Malgré les efforts effectués par le gouvernement, l’économie française reste toujours molle. Toutefois, le produit intérieur brut (PIB) a évolué de 0,2% pendant le troisième trimestre alors que l’activité économique avait régressé de façon impromptue à -0,1% au second trimestre.

Après avoir baissé de 0,1 % au second trimestre, la croissance française a connu une hausse sommaire de 0,2 % au troisième trimestre, si l’on tient compte des statistiques dévoilées vendredi 28 octobre par l’Insee.

D’après les prévisions de l’Insee, le produit intérieur brut (PIB) connaîtra une évolution de 0,4% au quatrième trimestre mais les 1,5% que visait le gouvernement pour la fin de l’année risquent d’être difficiles à atteindre.

Même Michel Sapin, le ministre de l’économie et des finances admet qu’il ne sera pas facile d’atteindre cet objectif. D’ailleurs, à l’entame du mois d’octobre il avait refusé de revoir sa note à la baisse souhaitant rester au niveau des 1,5%. Mais d’après les estimations de l’Insee, cet objectif de croissance ne sera pas supérieur à 1,3 % en 2016.

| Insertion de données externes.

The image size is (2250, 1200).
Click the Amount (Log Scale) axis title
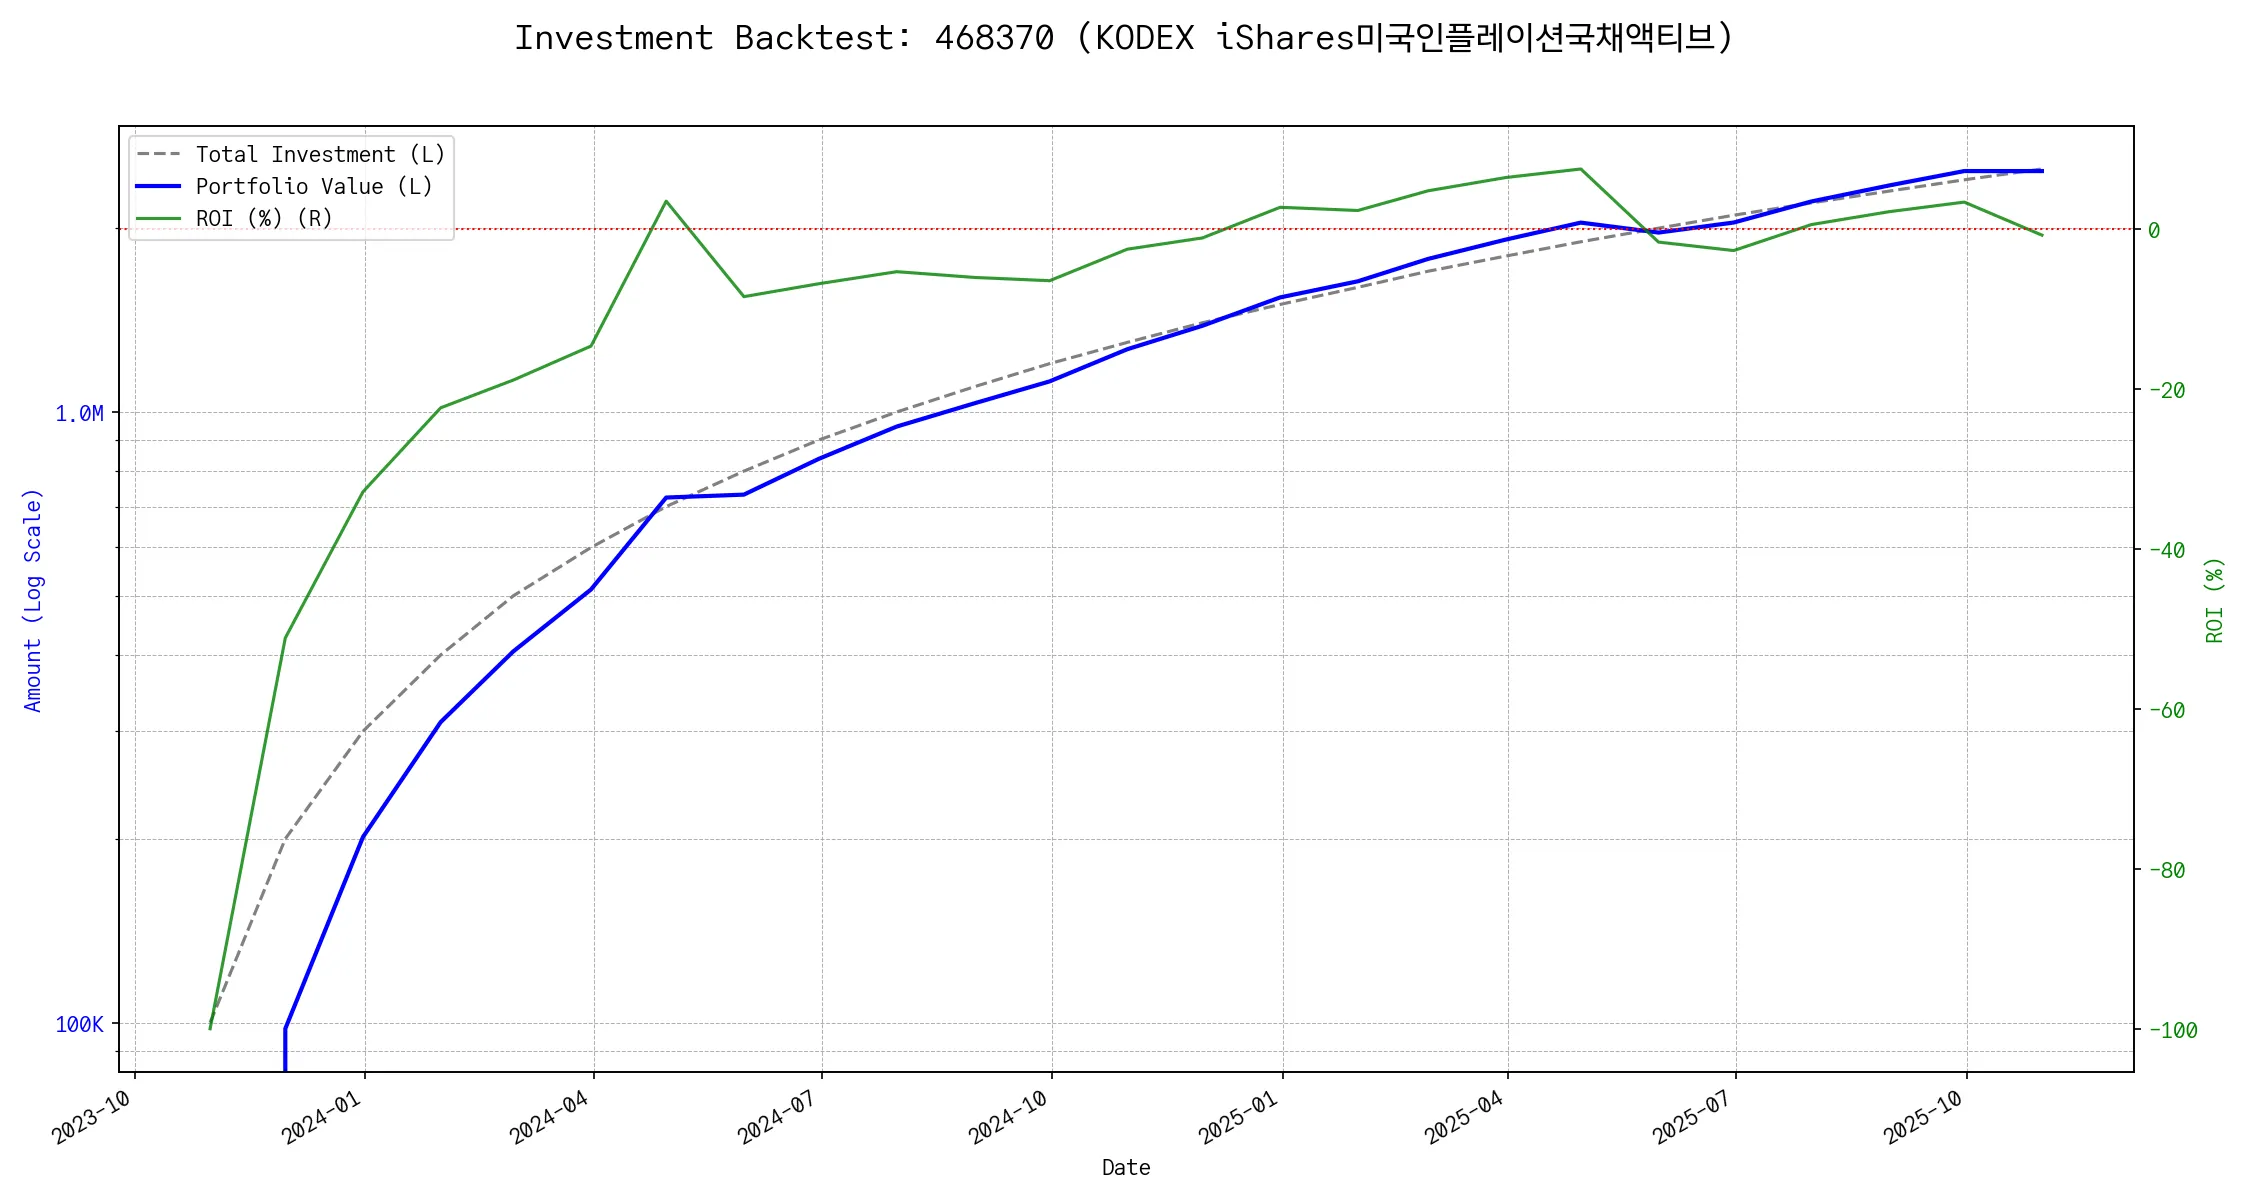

« Nous pouvons atteindre un taux de chômage de 9,5% à la fin de l’année » a lancé Michel Sapin, ministre de l’économie.

« Mais, cette situation ne changera pas les objectifs de base », précise le ministre de l’économie qui répondait aux questions du journal le monde. Mais il garde toutefois l’objectif de réduire le déficit à 3,3 % à la fin de l’année. « Actuellement, nous sommes en phase avec les prévisions de recettes et de dépenses » souligne t-il.

« Une situation qui ne modifie pas non nos objectifs sur le chômage », ajoute t-il. Ce qui caractérise ce rebond, malgré sa faiblesse est sa force en emplois. D-s 1,2-1,3% les emplois peuvent être créés.

Bonds intermittents

Toutefois, malgré la baisse du nombre des demandeurs d’emploi en catégories A enregistrée en septembre, malgré la prévision concernant la création de 130 000 emplois en 2016 dans les entreprises privées, l’activité économique demeure essoufflée. En fait, toutes les composantes du PIB sont touchées par des bonds irréguliers. De ce fait, la production globale des biens et service a rebondi de 0,4% après un recul de 0,2% au troisième trimestre. Dans les services, la reprise est de 0,6% après une régression notée au second trimestre de -0,1%. Du côté de la manufacture, on notre un redressement de 0,5% alors que pendant le trimestre passé, il avait baissé de 0,1%.